Anfield Road fue una fiesta, el Liverpool de Jürgen Klopp aplastó con un legendario 7-0 a su eterno rival, el Manchester United de Erik ten Hag, bajando a Los Diablos Rojos de la nave en la que últimamente estaban instalados, y de la manera más brusca posible. El Manchester United ha recibido un gorrazo y se ha pegado el morrón en tierra firme. Menuda forma por parte de Los Reds de demostrar que todavía tienen cosas que decir.

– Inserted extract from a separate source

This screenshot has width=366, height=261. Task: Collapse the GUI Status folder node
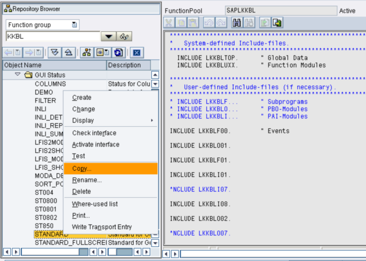tap(18, 75)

Aparte de la incógnita sobre qué destacó más, la adrenalina local, la inoperancia visitante o ambas cosas a la par, hay que hablar de cuatro jugadores, Roberto Firmino, Mohamed Salah, Darwin Núñez y Cody Gakpo, los artistas de tamaño cuadro destinado al museo Red. El primero dejó una pincelada maestra, mientras que los tres últimos mostraron su arte hasta en dos ocasiones cada uno. El sexto tanto vino precedido de un rebote, pero los cinco primeros y el séptimo merecen dar la vuelta al mundo.

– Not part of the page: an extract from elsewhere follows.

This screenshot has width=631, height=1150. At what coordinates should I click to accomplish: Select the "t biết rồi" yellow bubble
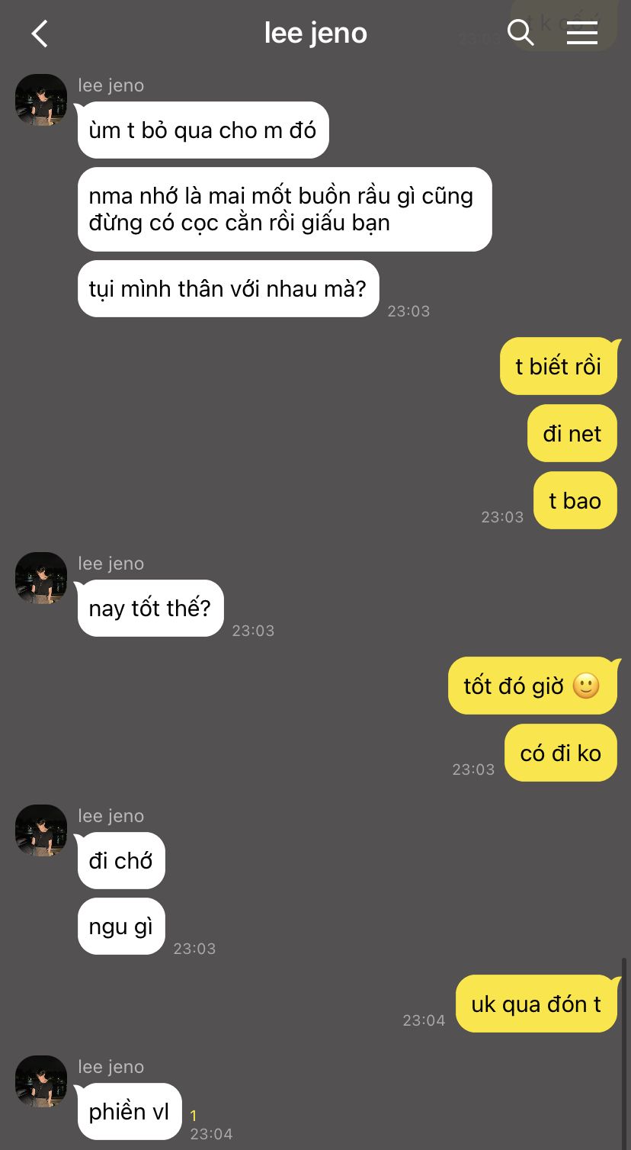[559, 366]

Ironías del fútbol, las dos únicas que tuvo el Manchester United fueron un gol bien anulado y un disparo de Rashford al palo derecho, para variar. Ni eso libra a los pupilos de ten Hag de una noche vergonzosa. Veremos cómo es recibido el equipo en su próximo partido en Old Trafford, pero algún susurro en forma de intención de silbido no sería de extrañar. El Liverpool se gana una noche de ensueño. El Manchester United cae de la nube y pone rumbo al cuarto oscuro.